Thirteen. Thirteen years it took the band to produce this album. To call it epic would be a gross understatement at this point. Over the years, the band had to fight off lawsuits and various issues that had been covered at length in the media. Self-criticism of each members’ own work continued to push the writing time of the record to, well, record lengths. Second-guessing oneself is most artist’s worst enemy.
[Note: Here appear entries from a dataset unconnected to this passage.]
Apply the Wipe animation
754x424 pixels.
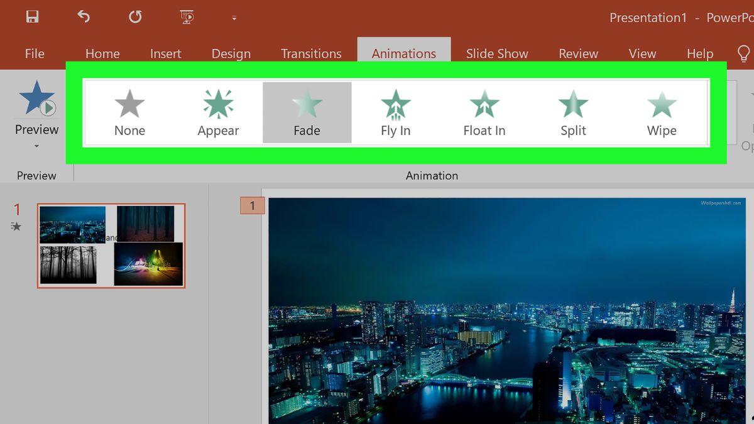pos(661,112)
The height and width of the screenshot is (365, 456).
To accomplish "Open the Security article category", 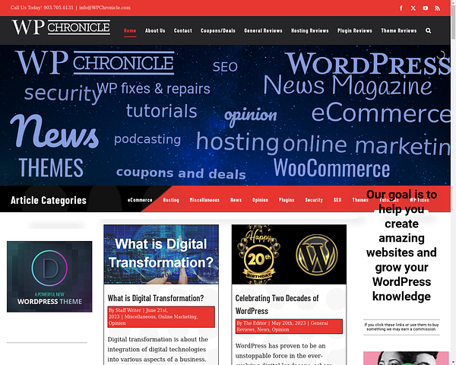I will (314, 200).

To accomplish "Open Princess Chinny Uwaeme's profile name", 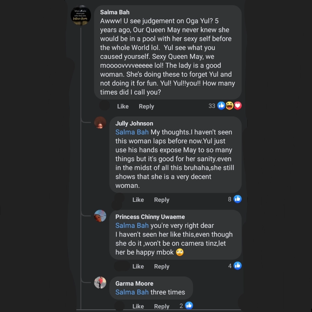I will tap(150, 217).
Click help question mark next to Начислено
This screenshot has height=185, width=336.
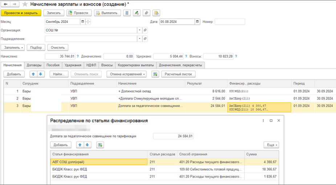click(x=78, y=57)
Amid the ‘controversy’ of TOOL scoring a number one album and clearly knocking Taylor Swift out of the hot-seat, this is a well-earned reward for the band’s hard work. The album segues between the polyrhythmic drumming of Danny Carey, the illustrious and heavy bass lines of Justin Chancellor, Adam Jones’ ethereal buzzsaw guitar and Maynard James Keenan’s soft and haunting vocals. Everyone who’s been a fan knows that Carey’s drumming, consisting of polyrhythms, unique fills and bizarrely addictive time signature changes, would be showcased again on the album. However, this is where Carey is able to shine, and in some ways, take center stage. Chocolate Chip Trip and 7empest are the two tracks where it’s not only showcased, but exemplified here. It’s more like the remaining members had decided to let him go out and play, and play he did.
As layered as the songs may sound, it’s very much an intimate affair. Everything feels stripped down to its core, all while each instrument (and vocals!) are allowed to shine brighter than ever. Yes, there are hints of the previous albums, Lateralus and 10,000 Days, but this is just another evolution in a trademark sound and experimentation that the band themselves dove into over the last twenty years. Pneuma is another foray into the spiritual side of things, akin to “Lateralus” and “Schism”.
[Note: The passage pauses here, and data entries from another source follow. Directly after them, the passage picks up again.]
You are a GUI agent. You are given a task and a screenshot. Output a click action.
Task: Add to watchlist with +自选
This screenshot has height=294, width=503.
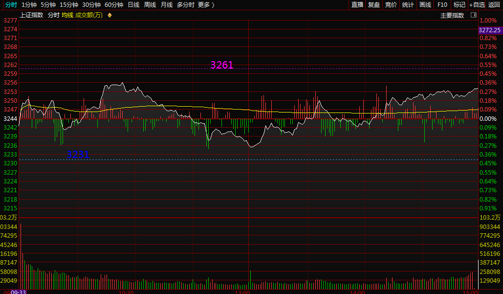tap(477, 4)
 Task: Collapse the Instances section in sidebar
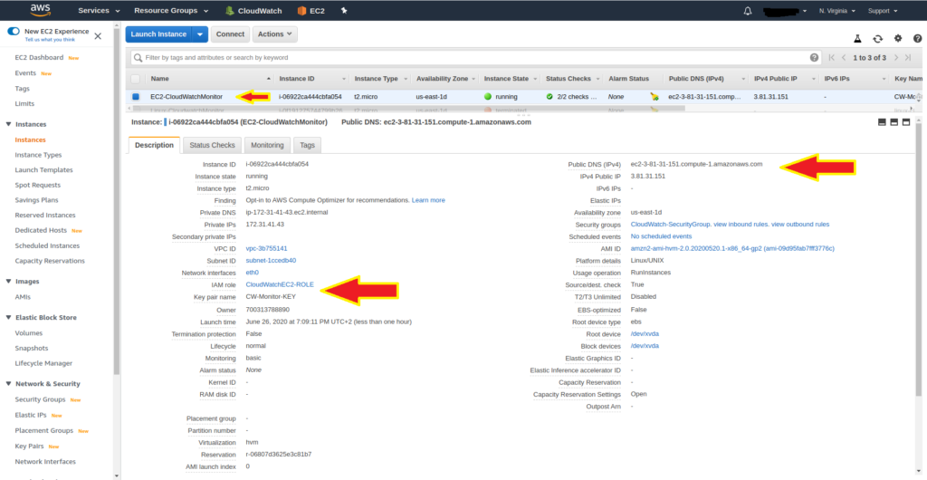(7, 124)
Litanie contre la Peur is a segue that leans heavily to the 70s prog, which had utilized synthesizers for ethereal effect. Invincible showcases Jones’ picking technique, and while sounding similar to other songs in TOOL’s catalog, the chord progression and the addition of Chancellor’s plucky, stoic bass line, play upon a beat by Carey that is trippy and psychedelic.
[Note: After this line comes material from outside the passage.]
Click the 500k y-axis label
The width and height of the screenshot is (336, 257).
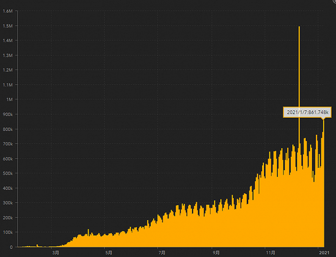click(x=8, y=173)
The masterpiece on the long-gestating work is 7empest. Each member has let loose in such a way, it’s like releasing the genie from a bottle. The atmospheric affair builds and builds until Carey comes crashing down with some of the sickest and brutal drumming of his career. Every piece of this song was meticulously culled together by a band who understands each others strengths, and creates one of the most memorable tracks in their catalog.
Thirteen years in the making, this album was not an easy review. Just like anything TOOL has done, one has to listen to it more than just repeatedly. One has to dive in and listen closely to every nuance; the nooks and crannies of delectable melodies that seems similar to riffs written in the past. There’s certainly a lot more to the music than most casual fans will realize. Once again, TOOL has knocked it out of the park, allowing each member to showcase their talent and creativity.